Decomposition of Ammonium Nitrite

It can be observed that, volume of \({ N }_{ 2 }\) collected at time t is depends on the amount of \({ NH }_{ 4 }{ NO }_{ 2 }\) decomposed.

[Amount of \(NH_4NO_2\) decomposed (x)] \( \propto \) [Volume of \(N_2\) gas collected at any time (\(V_t\))]

i.e. $$ x \propto { V }_{ t } \qquad ...(1)$$ At infinite time the total \({ N }_{ 2 }\) gas collected will depend on the amount of \({ NH }_{ 4 }{ NO }_{ 2 } \) taken initially.

[Amount of \({ NH }_{ 4 }{ NO }_{ 2 }\) initially taken (a)] \( \propto \) [Volume of \({ N }_{ 2 }\) gas collected at infinite time \( { V }_{ \infty }\) ]
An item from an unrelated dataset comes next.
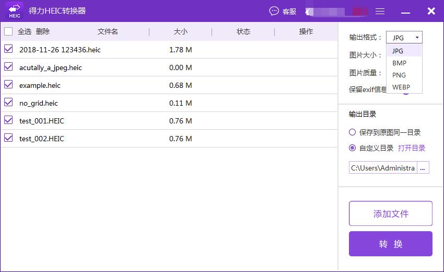Choose WEBP from format list

401,87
i.e. $$ a \propto { V }_{ \infty } \qquad ...(2)$$ Substituting these values in the first order equation. $$ k = \frac { 2.303 }{ t } \log { \frac { a }{ a-x } } $$ we get, $$ \boxed { k = \frac { 2.303 }{ t } \log { \frac { { V }_{ \infty } }{ { V }_{ \infty }-{ V }_{ t } } } } $$

Numerical: The decomposition of an aqueous solution of ammonium nitrite was studied by placing the apparatus in a thermostat maintained at a particular temperature. The volume of nitrogen gas collected at different intervals of time was as follows:

Time (minutes):10152025\(\infty\)
Vol. of \({ O }_{ 2 }\) evolved (ml):6.259.0011.4013.6535.05
From the above data prove that the reaction is of the first order.

Solution: If the reaction is of the first order, it must obey the equation,$$ k = \frac { 2.303 }{ t } \log { \frac { a }{ a-x } } $$ or $$ \boxed { k = \frac { 2.303 }{ t } \log { \frac { { V }_{ \infty } }{ { V }_{ \infty }-{ V }_{ t } } } } $$ In the present case, $${ V }_{ \infty } = 35.05ml$$ The value of k at each time can be calculated as follows:

at time t = 10 min volume of \({ N }_{ 2 }\) evolved \({ V }_{ t } = 6.25\) $$ \therefore k = \frac { 2.303 }{ 10 } \log { \frac { 35.05 }{ 35.05 - 6.25 } } = 0.2303\times \log { \left( 1.217 \right) } = 0.0196{ min }^{ -1 }$$

at time t = 15 min volume of \({ N }_{ 2 }\) evolved \({ V }_{ t } = 9.00\) $$ \therefore k = \frac { 2.303 }{ 15 } \log { \frac { 35.05 }{ 35.05 - 9.00 } } = 0.154\times \log { \left( 1.345 \right) } = 0.0198{ min }^{ -1 }$$

at time t = 20 min volume of \({ N }_{ 2 }\) evolved \({ V }_{ t } = 11.40\) $$ \therefore k = \frac { 2.303 }{ 20 } \log { \frac { 35.05 }{ 35.05 - 11.40 } } = 0.115\times \log { \left( 1.482 \right) } = 0.0196{ min }^{ -1 }$$

at time t = 25 min volume of \({ N }_{ 2 }\) evolved \({ V }_{ t } = 13.65\) $$ \therefore k = \frac { 2.303 }{ 25 } \log { \frac { 35.05 }{ 35.05 - 13.65 } } = 0.092\times \log { \left( 1.638 \right) } = 0.0197{ min }^{ -1 }$$ Since the value of k comes out to be nearly constant, given reaction is of the first order. The average value of the rate constant = 0.0197 \({ min }^{ -1 }\).